Operational Billing Workflow Tips
Efficient billing for mental health services requires consistent processes across intake, documentation, and claims submission. These operational habits reduce revenue leakage and support cleaner handoffs between clinical and billing teams.
- Create payer-specific billing rules for telehealth modifiers, POS configurations, audio-only acceptance, and prior authorization requirements
- Maintain a single source for payer policy updates and flag expiration dates for temporary policies
- Train intake staff to capture modality and authorization details at scheduling
- Use eligibility check read receipts and store verification details in a standard format within the patient record
- Run quarterly focused audits on 90837, crisis codes, and same-day E/M combinations
An EMR platform built for behavioral health can support these workflows by connecting clinical documentation, billing, and compliance functions in a single system, reducing manual handoffs and the gaps they create.
See How Alleva Supports Behavioral Health Billing
Managing mental health billing across payers, telehealth rules, and compliance requirements is operationally demanding. Alleva’s combined EMR, CRM, and RCM platform is designed to support behavioral health organizations in connecting clinical documentation directly to billing for mental health services workflows, reducing the manual steps that create claim errors, missed authorizations, and audit exposure.
Request a demo to see how the platform supports coding workflows, payer-specific rules, eligibility and authorization tracking, and audit-ready documentation for your team.
Frequently Asked Questions
Which CPT codes should I use for outpatient mental health services?
Use 90791 for diagnostic assessment without medical services and 90792 when medical services are included. Use 90832, 90834, or 90837 for individual psychotherapy based on documented session time, roughly 16–37, 38–52, and 53+ minutes respectively. Use 90846 or 90847 for family therapy, 90853 for group psychotherapy, and 90839/90840 for crisis psychotherapy documented with clinical crisis criteria and total time.
Can I bill for audio-only psychotherapy sessions?

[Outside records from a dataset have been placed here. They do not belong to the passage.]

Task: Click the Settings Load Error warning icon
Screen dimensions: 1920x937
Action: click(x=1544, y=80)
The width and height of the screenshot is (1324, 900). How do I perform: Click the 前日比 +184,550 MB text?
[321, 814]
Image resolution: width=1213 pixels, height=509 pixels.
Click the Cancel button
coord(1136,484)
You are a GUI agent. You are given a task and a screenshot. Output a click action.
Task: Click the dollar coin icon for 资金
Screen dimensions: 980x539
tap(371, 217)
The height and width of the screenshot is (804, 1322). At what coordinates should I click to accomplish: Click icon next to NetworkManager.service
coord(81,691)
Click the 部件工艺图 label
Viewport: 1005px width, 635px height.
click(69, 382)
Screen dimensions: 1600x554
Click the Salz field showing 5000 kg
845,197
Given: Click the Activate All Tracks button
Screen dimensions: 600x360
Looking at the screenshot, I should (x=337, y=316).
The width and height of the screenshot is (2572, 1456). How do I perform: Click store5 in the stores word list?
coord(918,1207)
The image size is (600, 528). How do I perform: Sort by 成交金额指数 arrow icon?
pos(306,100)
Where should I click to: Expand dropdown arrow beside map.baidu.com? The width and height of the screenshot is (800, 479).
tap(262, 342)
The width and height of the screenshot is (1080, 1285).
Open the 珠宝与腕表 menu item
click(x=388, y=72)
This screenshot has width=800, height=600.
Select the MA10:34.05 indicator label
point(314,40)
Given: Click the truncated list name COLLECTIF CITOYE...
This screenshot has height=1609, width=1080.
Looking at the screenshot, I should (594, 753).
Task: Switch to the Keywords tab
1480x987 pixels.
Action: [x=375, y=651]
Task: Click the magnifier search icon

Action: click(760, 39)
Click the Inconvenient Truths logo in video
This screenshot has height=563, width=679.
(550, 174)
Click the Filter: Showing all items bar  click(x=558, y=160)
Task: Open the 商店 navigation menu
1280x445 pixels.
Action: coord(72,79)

Audio-only psychotherapy billing depends on payer and state policy, and many temporary expansions from the public health emergency have expired. Check each payer’s current provider bulletin and your state Medicaid website for active audio-only coverage rules. Where audio-only psychotherapy is not covered, telephone E/M codes (99441–99443 for physicians; 98966–98968 for nonphysicians) may apply under specific conditions.
How do I appeal a prior authorization denial under mental health parity?
Document the denial reason and compare it to payer requirements for a comparable medical or surgical service. If the mental health service faces a more restrictive prior authorization requirement, reference MHPAEA’s nonquantitative treatment limitation standards in your appeal. Request the payer’s comparative analysis if the denial pattern suggests a systematic parity issue.
What’s the difference between modifier 95 and modifier GT?
Modifier 95 is the current CPT-designated modifier for synchronous audio and video telemedicine; modifier GT is an older HCPCS modifier that some payers and state Medicaid programs still accept or prefer. Confirm which modifier your payer requires and maintain that preference in your payer-specific billing for mental health services reference.
How long does payer credentialing take, and can I bill before it’s complete?
Payer credentialing typically takes 60 to 180 days. Some payers offer provisional credentialing or allow billing under a supervising provider during the enrollment period, confirm this in writing before billing begins. Track expected approval dates and flag new provider credentials in your billing system to prevent claims from being submitted before enrollment is confirmed.